- The Curse

Publication information
- Publisher: Image Comics
- First appearance: Spawn #27 (January 1995)
- Created by: Todd McFarlane Greg Capullo

In-story information
- Alter ego: Phillip Krahn
- Abilities: Supremely gifted mind, various cybernetic and mystic enhancements created from knowledge both scientific and occult.

= Curse (character) =

The Curse is a supervillain in the comic book Spawn. The Curse in the book is a billionaire and a religious zealot who seeks a place in Heaven and knows far more about the war between Heaven and Hell than most on Earth.

==Fictional character biography==
The Curse, born Phillip Krahn, seeks a chance to lead Heaven's armies against the armies of Hell. When he was a boy he removed his left eye and scarred his face with a large, deep scratch from a rusty metal fence running horizontally over his right eye. He removed his right arm when he was older to show his dedication to God. He grew to become wealthy and studied the occult. He used technology to rebuild his arm, far stronger and better than it was before.

He sought to gain Spawn's powers, believing him at first to be a soldier of Heaven, but Spawn destroyed his bionic arm and beat him severely, leaving the Curse crucified on a wall in Rat City to teach him and others that the alleys belong to Spawn. He was found and tortured by the demon-hunter, Sankser.
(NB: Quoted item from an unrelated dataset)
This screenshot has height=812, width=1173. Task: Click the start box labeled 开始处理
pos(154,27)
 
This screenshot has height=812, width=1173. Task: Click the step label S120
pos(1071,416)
The Curse escaped from the alleys and returned to his mansion where he began to plot his revenge and recuperate from his many injuries by combining cybernetics with demonic parts. Feeling his place in Heaven forever denied to him because of his failure to destroy Spawn he sought to gain all the knowledge of Hell so that he might overthrow Malebolgia and recreate Hell as his own Kingdom.

He appeared later in the book, Curse of the Spawn, aiding and ultimately betraying Tony Twist before another apparent brush with death. He was hit by Twist's car and shot by numerous weapons as the volatile chemicals around his lab were also hit and the resulting explosion engulfed everyone involved. Given his penchant for survival, and the fact that he has never been shown to be in Hell as other Spawn villains before him (Kincaid, Freak, etc.) it is unlikely that The Curse is actually dead.

Curse would later return during the Jim Downing arc and again as a zombie in Spawn #290 under Simmons's control.

==In other media==
Curse appears in Spawn: In the Demon's Hand, voiced by Tony Daniels.